STATED TASK A →
Decide whether each statement agrees with the article on iPad 5 display rumors: (i) LG Display plans to spend about $3.6 billion on OLED technologies and facilities in 2013, roughly what it spent last year; (ii) an LG Display official said flexible display research will take the biggest share of the investment budget; (iii) The Korea Times published its story in Korean. For each, answer yes or no and quote the deciding words.
STATED TASK B →
Write the next part of the article on iPad 5 display rumors, picking up after its last sentence.

TEXT →
-- BEGIN --
Confusion reigns about the iPad 5, which recently was predicted to be released in both the spring and fall of 2013. Only in the iOSphere is this depth of confusion liberating.
Also this week, confusion between oxide and organic and what it means for Real Innovation in Apple's iPad displays. But whatever, iPad 5 will be way thinner and lighter.
You read it here second.
iPad 5 will have an awesome new display screen technology, of one kind or another
The Korea Times published a somewhat confusing story this week, perhaps because it was in English, about LG Display's ambitions to become an organic light-emitting diode (OLED) display colossus. And by adding a reference to Apple, KT ensured that its story would become enshrined in the iOSphere.
LG Display is planning to spend about $3.6 billion in 2013 (about what it spent last year) on OLED technologies and facilities. KT implies this is part of an aggressive strategy to make OLED a standard technology on everything from mobile devices to massive flat-panel TVs. The story notes that OLED offers higher-quality images and lower power consumption compared to today's dominant conventional LCD displays.
"Of our investment budget, OLEDs will take up the biggest slice of money, followed by research for flexible displays and oxide-based LCD technologies,'' an LG Display official told The Korea Times.
Without being an expert in OLED or display technology, it's still possible to get the basic idea: The company wants to be a player and is putting up some big bucks to be one.
-- END --
DATA ENTRIES →
-- BEGIN --
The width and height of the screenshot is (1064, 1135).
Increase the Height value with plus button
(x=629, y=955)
-- END --
-- BEGIN --
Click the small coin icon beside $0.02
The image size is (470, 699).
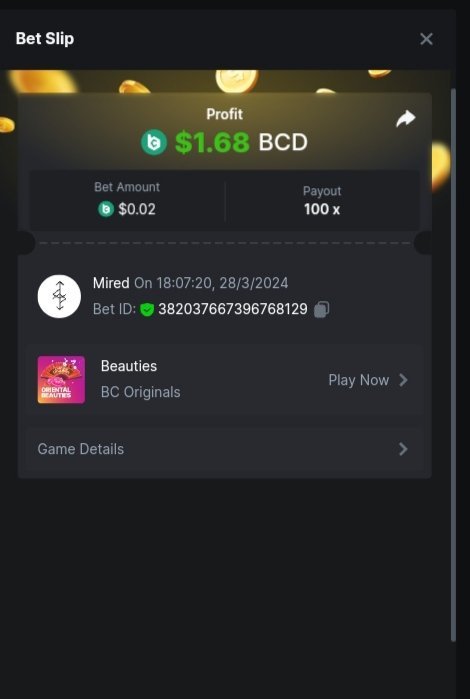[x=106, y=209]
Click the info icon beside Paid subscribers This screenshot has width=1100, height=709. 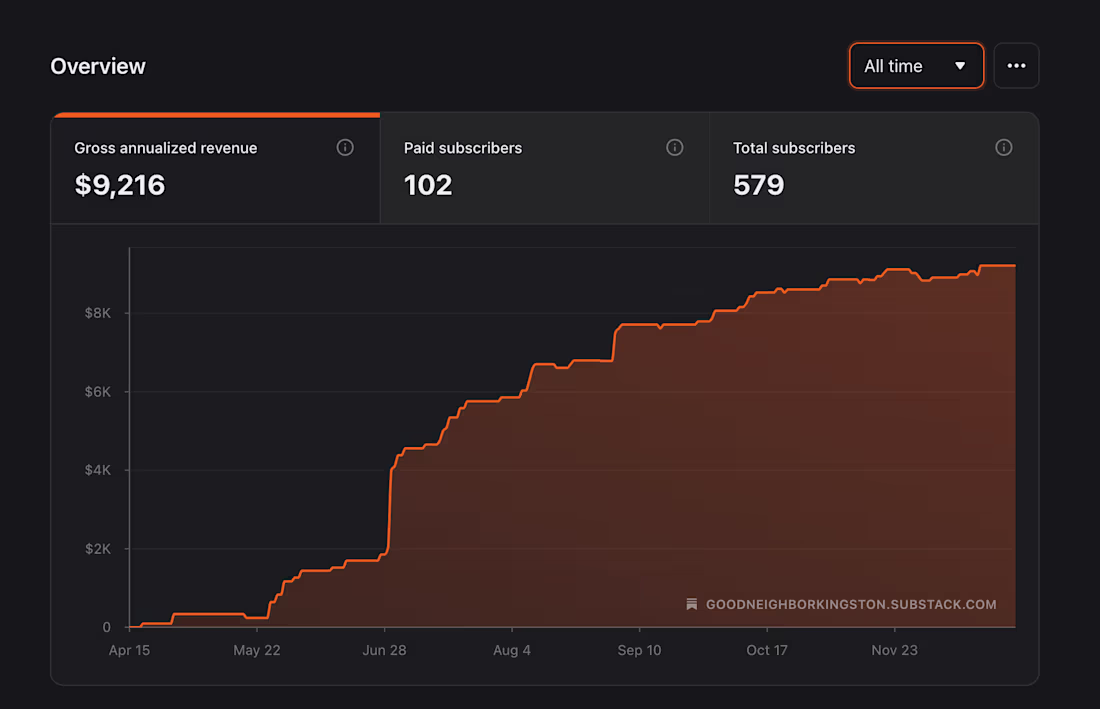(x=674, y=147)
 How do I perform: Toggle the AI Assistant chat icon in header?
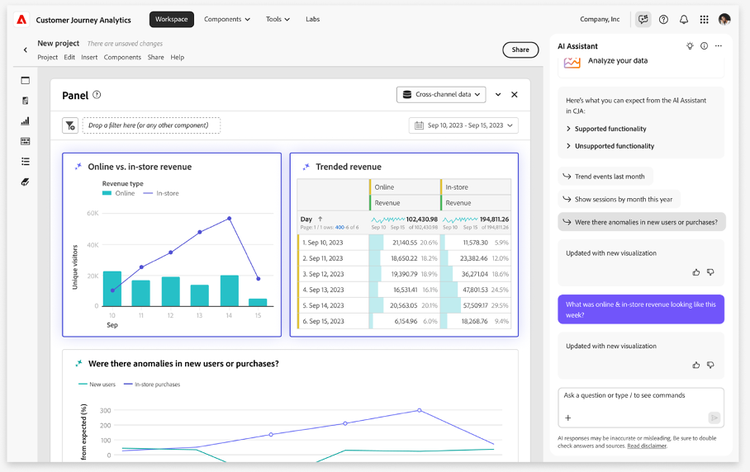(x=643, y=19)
-- END --
-- BEGIN --
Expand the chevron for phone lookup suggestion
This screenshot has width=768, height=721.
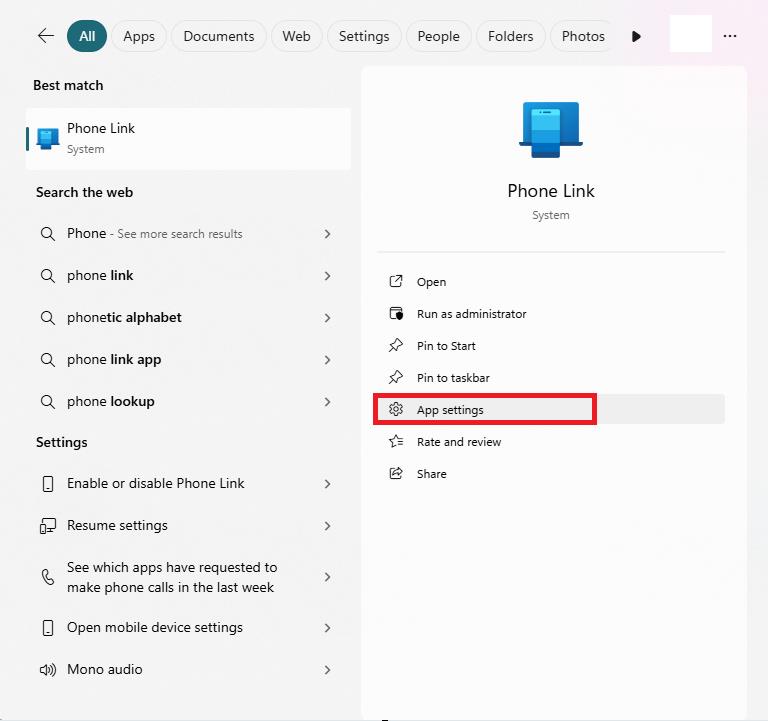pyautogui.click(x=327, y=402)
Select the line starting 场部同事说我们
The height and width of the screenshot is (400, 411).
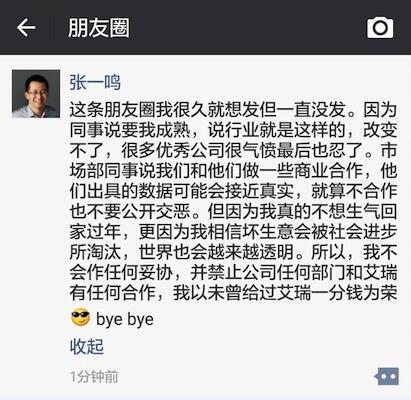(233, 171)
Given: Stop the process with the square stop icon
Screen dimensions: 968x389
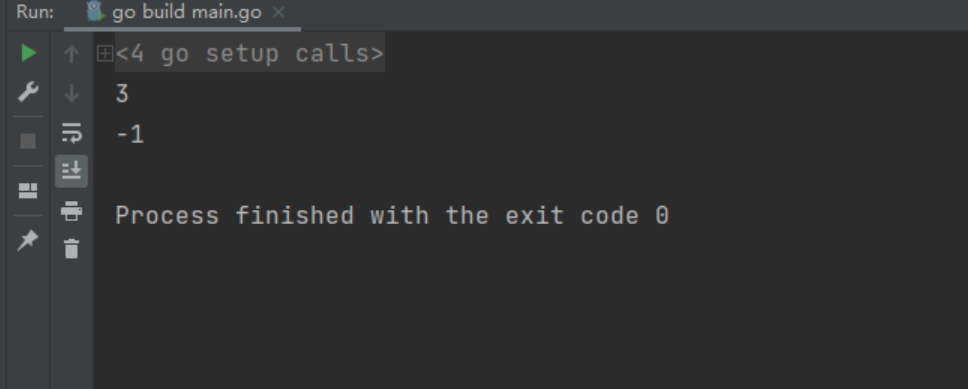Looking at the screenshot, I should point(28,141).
-- END --
WRITTEN RESPONSE A →
(i) Yes: "LG Display is planning to spend about $3.6 billion in 2013 (about what it spent last year) on OLED technologies and facilities."
(ii) No: "OLEDs will take up the biggest slice of money, followed by research for flexible displays and oxide-based LCD technologies"
(iii) No: "perhaps because it was in English"

WRITTEN RESPONSE B →
Then KT adds this, without any attribution or references: "The company's commitment to oxide-based LCD manufacturing is noteworthy and points to rising orders from top device makers like Apple. Oxide LCDs are thinner and more power efficient than current LCDs and has been an area where Apple has been strengthening its investment. Industry observers believe there is a possibility that Apple will apply these screens on its next version of the iPad at the earliest."
And if nameless "industry observers" didn't believe that before, they're sure likely to now.
PatentlyApple.com marveled over this "great little nugget of information," summing its conclusion up in the headline to its post: "Apple may Advance to Oxide-Based LCD Displays in 2013."
Macworld UK's Karen Haslam apparently might have thought that the "O" in "OLED" refers to oxide instead of organic. She picked up on both posts and concluded that "Apple may use oxide-based LCD screens for a next generation iPad 5 with a 'stunning' screen ..." She mentions that LG Display is planning a "massive investment in the new technology," even though the KT story clearly revealed the investment to be in organic light-emitting diode technology, not metal oxide thin film transistors (TFTs).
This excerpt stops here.